Second, the more blatant Lost connections. Flashforward isn't exactly named after an important term in the Lost mythology (the novel on which the series is based came out in 1999), but it may as well be. FF brought in an iconic Lost actor in a rather transparent attempt to get that audience interested. V, meanwhile, casts an iconic Lost actor in the lead role, and her friend and confidant (and maybe more?!) has the exact same name, Jack. (OK, maybe that wasn't really an attempt to evoke Lost, but it sure did for me when I heard Elizabeth Mitchell call Joel Gretsch "Jack" last night)

Does this stuff really work? Is the Lost audience so fanboyish that they will simply follow the actors that they know to their new shows and keep watching them over and over again? I like to think that Lost fans (hell, any fans) are a little more sophisticated than that, and it seems to be playing out that way. The number of Hollywood actors capable of "opening a movie" on their name alone is quite small at any given time, and on the TV front, it's probably also that way. But even if these concepts and these actors can open (and FF and V both premiered solidly), TV isn't just about opening. You've got to sustain, over a much longer period of time.
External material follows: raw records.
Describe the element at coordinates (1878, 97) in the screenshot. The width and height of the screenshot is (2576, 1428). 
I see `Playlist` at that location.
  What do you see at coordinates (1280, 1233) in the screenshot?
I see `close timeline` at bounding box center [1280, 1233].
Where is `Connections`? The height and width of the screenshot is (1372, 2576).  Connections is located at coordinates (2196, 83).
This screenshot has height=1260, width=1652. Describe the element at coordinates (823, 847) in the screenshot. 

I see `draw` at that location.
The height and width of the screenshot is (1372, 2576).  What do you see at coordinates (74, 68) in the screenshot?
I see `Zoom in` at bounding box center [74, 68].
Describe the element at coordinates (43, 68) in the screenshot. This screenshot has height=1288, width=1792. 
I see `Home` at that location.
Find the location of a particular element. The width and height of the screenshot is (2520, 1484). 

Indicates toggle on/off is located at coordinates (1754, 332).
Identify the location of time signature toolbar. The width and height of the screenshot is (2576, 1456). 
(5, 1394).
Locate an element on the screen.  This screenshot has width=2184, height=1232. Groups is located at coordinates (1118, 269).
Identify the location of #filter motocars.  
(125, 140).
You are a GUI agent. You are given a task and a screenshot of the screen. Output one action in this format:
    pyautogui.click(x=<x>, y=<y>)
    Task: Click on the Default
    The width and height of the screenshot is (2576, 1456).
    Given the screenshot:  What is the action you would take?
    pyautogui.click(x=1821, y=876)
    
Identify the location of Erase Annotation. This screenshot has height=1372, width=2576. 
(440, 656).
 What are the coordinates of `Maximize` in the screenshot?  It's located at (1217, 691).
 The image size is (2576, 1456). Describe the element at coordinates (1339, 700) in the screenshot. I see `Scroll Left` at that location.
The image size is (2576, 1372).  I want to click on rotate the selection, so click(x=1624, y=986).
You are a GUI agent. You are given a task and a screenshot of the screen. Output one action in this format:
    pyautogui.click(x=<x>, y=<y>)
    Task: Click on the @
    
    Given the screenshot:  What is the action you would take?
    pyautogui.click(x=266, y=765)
Personally, I think the Lost connections have actually backfired. It's not a connection that people who aren't big fans of Lost can make. But I am, so here goes. The Lost fanbase doesn't watch Lost for Dominic Monaghan, or Elizabeth Mitchell, or because it has time travel or because of what the show is "about." They watch because the show is a satisfying TV experience. In my opinion, it's one of the best TV dramas of the decade. So if you're saying in less-than-subtle terms that "this is the next Lost!" then that carries with it a certain expectation. I've enjoyed some of these shows a lot; I consider Invasion one of the more underrated shows of the decade, and I'm still liking V. But none of them are Lost, and none of them have met that inherent expectation.

So what does ABC need to do if they want to be in the genre business? They need to forget about Lost. That individual show has been a really successful hour for its network, but it's also taken over their development. Think a little more broadly. How about a less serialized SF show, maybe something along the lines of Fringe or The X-Files or Warehouse 13? Maybe the demo isn't there for this, but how about a Star Trek or Stargate type of space opera? (A less half-assed one than Defying Gravity, which was a co-production and too obsessed with mirroring Grey's Anatomy as well.) Don't base your promotions around your Lost alums. Truly start from scratch. My list of suggestions isn't great, but I think if they really want the young male audience they've loved having with Lost, they have to try something else. Maybe there will be some more failures, but they can't be but so much worse. Because "big incident, then nothing that interesting ever happens again" is a formula that is wearing out its welcome.